For master artisan Abdulaziz Alimamad Khatri, dying cloth is practically in his DNA. After all, his entire family has been engaged in this artform for at least 10 generations. Originally, the Khatri family made woolen bandhani (a tie dye technique practiced in Gujarat and Rajasthan) for nomadic Rabari tribespeople, and later for their own personal use. Khatri learned the finer points of his craft from his mother and grandmother, both master artisans; today, he passes traditional knowledge on to his daughters, who now contribute distinctive, contemporary designs to Khatri textiles.
Items used include indigenous plants like tassar, and fabrics such as silk.
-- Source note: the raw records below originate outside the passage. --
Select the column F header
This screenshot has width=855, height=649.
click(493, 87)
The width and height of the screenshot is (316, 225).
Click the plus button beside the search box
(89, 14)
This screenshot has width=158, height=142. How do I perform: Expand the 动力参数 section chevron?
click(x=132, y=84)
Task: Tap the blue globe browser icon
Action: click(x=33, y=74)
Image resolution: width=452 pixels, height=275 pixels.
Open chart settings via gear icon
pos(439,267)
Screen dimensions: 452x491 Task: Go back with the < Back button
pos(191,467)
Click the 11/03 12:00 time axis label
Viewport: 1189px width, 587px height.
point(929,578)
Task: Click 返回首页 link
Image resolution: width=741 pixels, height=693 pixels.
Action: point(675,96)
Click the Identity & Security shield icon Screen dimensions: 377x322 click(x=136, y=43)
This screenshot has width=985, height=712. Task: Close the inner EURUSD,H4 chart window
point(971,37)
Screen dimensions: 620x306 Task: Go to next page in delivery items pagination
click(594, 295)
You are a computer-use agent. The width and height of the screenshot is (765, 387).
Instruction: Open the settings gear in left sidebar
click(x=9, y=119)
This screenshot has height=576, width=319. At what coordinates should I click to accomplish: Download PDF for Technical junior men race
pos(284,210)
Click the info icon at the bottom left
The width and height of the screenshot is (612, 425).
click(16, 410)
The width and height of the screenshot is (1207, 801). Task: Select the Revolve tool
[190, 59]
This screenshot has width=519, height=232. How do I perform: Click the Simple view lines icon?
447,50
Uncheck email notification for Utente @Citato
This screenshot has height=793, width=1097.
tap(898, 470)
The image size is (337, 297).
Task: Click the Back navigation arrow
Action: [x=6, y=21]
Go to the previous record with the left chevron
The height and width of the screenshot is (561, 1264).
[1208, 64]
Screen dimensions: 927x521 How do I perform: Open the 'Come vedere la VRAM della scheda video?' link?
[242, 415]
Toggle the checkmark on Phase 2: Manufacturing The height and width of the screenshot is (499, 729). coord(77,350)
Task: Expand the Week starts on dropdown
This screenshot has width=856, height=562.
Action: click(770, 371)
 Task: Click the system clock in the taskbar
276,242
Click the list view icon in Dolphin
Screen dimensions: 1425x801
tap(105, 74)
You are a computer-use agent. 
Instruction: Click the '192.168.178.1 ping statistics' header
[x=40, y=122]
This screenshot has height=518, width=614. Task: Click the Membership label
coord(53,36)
Organic dyes are responsibly sourced from Mumbai and Ahmedabad. First, fabric is folded in half and basted together. Then patterns are created and stenciled onto the fabric using paper, or a string dipped in red mud. Next the fabric is given to a “tie” artist, who makes small knots along the patterns using fine cotton string. This process yields dense areas of fine patterning, resulting in unique textiles which have become synonymous with the Khatri name.
Dyeing is traditional to the Khatri community in Kutch, a drought-prone region. Experts believe the bandhani technique was brought to Kutch by Khatri craftsmen from Sindh, probably in the 16th century. Traditionally the Khatri family made bandhani only for themselves, but today, the Khatris—and the distinctively beautiful items they create—have admirers from around the globe.